Work required:
A single number is the answer here: the count of lines in the data below that include the word "step".

Input records:
- - - - -

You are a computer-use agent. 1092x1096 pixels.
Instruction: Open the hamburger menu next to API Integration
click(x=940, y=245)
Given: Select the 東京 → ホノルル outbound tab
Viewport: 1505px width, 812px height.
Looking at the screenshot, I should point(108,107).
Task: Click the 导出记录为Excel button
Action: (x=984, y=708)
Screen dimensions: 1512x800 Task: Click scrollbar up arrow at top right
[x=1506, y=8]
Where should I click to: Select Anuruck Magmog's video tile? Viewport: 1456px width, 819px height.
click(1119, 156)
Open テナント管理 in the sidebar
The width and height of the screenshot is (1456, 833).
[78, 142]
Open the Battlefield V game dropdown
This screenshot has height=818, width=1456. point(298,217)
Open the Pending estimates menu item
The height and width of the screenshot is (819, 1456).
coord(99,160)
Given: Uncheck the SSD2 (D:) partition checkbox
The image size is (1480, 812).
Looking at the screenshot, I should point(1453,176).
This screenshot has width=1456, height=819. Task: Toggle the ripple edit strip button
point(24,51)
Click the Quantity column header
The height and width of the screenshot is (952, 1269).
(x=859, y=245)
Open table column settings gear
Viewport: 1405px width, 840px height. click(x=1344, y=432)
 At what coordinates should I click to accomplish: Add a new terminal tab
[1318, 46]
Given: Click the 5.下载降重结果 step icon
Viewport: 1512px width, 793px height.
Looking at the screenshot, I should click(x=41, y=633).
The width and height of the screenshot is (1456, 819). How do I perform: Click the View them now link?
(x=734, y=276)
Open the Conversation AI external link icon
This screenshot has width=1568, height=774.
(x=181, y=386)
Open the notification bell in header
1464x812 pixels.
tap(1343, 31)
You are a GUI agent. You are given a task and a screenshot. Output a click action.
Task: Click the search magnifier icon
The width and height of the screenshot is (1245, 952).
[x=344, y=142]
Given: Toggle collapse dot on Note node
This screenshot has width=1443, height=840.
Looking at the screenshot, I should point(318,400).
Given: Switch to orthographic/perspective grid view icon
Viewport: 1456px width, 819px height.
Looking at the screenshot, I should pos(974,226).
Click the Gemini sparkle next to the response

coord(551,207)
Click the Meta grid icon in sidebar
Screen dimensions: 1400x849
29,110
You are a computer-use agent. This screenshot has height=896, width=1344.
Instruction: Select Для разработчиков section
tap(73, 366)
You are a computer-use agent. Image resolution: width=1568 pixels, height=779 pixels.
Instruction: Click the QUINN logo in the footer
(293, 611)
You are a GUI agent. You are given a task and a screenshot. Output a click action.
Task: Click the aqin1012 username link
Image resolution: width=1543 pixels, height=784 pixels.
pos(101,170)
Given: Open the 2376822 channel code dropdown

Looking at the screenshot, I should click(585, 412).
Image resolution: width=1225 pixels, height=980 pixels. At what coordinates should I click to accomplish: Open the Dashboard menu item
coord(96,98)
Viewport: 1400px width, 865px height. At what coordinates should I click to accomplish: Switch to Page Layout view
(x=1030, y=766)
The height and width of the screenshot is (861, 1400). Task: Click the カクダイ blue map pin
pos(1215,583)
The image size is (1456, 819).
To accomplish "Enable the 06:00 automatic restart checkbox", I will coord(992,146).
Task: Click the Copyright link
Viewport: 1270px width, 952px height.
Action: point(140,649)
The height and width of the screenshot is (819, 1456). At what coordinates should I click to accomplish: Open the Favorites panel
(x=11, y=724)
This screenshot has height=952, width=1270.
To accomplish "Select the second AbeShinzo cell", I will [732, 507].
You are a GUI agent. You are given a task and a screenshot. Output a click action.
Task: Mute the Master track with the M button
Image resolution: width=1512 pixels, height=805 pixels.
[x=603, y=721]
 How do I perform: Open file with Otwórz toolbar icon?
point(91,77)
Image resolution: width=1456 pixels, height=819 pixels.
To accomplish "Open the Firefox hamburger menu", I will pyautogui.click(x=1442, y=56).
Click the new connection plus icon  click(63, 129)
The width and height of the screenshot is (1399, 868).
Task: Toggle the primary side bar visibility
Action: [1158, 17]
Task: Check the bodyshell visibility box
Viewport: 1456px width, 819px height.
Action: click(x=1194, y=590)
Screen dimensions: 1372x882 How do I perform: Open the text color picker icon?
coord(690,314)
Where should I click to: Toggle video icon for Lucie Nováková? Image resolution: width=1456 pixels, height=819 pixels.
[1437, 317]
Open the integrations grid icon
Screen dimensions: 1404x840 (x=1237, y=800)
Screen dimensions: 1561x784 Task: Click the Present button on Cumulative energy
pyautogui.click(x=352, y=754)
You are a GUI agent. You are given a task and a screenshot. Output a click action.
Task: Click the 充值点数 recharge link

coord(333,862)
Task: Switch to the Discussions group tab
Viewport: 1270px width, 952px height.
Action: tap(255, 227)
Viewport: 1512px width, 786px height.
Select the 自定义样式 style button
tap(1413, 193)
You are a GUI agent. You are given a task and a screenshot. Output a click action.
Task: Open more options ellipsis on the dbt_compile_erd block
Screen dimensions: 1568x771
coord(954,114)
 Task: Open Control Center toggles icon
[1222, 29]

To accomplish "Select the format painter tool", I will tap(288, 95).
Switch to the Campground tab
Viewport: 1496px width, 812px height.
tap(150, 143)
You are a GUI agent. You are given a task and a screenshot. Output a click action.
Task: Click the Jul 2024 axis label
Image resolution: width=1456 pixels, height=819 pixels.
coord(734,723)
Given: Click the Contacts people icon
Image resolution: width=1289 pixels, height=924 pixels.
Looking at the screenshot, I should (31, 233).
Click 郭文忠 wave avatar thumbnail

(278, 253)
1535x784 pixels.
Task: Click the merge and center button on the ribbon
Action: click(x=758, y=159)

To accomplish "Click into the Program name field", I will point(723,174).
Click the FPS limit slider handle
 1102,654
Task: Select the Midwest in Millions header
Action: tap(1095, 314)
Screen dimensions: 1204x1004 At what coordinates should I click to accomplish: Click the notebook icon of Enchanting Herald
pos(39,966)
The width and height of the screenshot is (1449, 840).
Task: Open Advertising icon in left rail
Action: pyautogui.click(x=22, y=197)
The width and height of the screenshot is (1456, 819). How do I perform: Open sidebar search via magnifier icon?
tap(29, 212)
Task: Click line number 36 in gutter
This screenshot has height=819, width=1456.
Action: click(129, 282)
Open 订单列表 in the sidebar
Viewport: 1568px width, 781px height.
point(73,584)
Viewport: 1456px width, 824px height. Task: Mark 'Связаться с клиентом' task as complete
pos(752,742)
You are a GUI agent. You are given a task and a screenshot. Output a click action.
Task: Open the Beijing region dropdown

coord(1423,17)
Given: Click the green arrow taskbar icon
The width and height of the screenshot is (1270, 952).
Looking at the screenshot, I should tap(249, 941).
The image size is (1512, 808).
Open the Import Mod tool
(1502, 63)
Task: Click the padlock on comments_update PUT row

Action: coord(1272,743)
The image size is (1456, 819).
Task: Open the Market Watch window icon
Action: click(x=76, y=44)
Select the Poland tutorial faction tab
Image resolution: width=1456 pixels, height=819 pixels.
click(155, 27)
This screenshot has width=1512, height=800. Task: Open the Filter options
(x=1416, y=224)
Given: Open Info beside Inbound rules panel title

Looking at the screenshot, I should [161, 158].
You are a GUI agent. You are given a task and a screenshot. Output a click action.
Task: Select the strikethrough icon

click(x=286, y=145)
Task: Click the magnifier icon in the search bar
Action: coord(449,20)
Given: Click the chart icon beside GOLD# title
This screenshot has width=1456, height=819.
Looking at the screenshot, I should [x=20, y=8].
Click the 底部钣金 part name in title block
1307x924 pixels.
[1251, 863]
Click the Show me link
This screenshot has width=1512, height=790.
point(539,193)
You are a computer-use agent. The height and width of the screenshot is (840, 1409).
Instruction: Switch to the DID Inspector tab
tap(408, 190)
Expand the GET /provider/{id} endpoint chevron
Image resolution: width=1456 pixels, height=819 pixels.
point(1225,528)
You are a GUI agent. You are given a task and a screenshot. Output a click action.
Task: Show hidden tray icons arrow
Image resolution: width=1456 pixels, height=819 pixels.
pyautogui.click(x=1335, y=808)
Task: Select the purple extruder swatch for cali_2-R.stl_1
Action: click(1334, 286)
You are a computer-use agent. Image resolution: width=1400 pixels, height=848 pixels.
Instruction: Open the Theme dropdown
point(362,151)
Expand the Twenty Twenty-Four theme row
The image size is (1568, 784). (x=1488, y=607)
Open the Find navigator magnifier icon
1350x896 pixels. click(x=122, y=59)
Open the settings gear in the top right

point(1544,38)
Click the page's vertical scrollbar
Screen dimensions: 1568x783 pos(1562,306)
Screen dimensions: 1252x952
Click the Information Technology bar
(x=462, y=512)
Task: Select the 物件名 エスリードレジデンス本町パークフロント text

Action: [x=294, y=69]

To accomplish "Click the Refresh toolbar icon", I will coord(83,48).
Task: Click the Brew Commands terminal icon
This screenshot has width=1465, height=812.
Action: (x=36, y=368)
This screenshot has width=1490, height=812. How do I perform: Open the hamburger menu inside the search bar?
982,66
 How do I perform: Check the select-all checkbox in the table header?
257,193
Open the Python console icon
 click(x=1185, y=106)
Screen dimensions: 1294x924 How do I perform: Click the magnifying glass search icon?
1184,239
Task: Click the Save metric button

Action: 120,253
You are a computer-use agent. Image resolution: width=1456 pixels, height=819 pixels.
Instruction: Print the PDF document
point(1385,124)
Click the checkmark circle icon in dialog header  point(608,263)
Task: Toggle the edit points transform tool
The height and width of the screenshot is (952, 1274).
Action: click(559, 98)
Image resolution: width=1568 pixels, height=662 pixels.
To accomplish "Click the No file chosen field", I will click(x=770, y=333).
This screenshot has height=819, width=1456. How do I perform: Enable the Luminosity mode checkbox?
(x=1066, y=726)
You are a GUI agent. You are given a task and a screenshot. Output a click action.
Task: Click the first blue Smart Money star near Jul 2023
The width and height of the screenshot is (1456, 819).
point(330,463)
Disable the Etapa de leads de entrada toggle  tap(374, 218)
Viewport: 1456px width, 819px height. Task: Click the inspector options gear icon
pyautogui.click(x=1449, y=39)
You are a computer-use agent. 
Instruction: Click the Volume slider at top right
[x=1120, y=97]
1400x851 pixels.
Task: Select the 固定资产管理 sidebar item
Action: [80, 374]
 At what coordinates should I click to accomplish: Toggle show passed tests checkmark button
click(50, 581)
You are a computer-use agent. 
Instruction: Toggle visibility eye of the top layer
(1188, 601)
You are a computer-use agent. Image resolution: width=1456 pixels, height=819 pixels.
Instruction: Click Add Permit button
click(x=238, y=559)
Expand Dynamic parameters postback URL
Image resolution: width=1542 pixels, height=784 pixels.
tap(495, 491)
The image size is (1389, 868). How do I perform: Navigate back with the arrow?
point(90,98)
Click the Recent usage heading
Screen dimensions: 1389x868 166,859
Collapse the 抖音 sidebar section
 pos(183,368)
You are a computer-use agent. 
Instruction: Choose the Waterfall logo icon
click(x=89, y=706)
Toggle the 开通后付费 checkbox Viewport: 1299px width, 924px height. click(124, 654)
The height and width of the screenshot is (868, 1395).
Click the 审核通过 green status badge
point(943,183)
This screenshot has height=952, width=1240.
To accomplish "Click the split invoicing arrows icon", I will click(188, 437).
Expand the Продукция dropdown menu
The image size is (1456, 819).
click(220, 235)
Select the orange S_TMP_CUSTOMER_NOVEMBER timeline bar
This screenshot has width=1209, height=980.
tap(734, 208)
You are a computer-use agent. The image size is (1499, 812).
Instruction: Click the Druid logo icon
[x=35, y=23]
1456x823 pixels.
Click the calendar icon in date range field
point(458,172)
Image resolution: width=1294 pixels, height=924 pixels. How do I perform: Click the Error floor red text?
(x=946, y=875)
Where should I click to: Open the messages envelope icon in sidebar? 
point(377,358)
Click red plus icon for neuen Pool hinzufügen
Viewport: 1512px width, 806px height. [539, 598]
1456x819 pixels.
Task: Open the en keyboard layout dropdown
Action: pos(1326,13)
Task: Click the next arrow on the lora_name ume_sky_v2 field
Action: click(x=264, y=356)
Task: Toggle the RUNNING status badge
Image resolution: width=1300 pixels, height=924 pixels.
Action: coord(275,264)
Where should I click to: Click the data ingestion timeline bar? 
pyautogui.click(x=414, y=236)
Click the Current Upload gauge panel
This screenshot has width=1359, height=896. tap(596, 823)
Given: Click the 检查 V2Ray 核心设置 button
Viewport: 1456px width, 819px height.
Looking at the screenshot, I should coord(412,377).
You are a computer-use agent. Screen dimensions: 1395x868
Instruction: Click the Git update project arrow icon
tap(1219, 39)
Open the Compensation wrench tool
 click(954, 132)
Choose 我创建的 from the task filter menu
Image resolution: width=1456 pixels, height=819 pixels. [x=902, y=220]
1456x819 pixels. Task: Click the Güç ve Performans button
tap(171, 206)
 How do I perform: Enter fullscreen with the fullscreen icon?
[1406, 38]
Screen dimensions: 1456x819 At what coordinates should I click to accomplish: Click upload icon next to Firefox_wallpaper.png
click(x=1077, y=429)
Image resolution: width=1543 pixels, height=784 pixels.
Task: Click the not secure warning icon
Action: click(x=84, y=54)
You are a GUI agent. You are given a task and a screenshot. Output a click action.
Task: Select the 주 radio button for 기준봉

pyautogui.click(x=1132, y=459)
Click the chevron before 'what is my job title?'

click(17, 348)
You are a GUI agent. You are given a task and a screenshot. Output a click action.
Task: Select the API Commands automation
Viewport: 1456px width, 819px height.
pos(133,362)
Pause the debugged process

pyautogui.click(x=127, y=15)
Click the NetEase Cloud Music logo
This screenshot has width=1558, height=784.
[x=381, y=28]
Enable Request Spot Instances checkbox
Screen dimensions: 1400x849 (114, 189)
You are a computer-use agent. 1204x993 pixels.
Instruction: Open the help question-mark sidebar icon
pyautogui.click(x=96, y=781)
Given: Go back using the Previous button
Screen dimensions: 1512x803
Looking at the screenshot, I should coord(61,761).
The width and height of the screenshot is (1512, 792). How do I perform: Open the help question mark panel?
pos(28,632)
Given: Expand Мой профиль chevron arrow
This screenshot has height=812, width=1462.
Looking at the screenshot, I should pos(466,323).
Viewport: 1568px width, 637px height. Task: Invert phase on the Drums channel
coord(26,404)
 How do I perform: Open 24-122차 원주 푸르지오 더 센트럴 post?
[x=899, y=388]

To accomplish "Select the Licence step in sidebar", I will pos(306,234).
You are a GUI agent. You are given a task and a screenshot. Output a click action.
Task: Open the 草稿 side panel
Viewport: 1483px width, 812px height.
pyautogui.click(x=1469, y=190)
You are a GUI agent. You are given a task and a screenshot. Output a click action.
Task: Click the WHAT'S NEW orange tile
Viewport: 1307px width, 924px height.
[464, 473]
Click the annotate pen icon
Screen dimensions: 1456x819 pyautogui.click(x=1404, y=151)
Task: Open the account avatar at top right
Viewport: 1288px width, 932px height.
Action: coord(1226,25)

- - - - -

Answer box:
2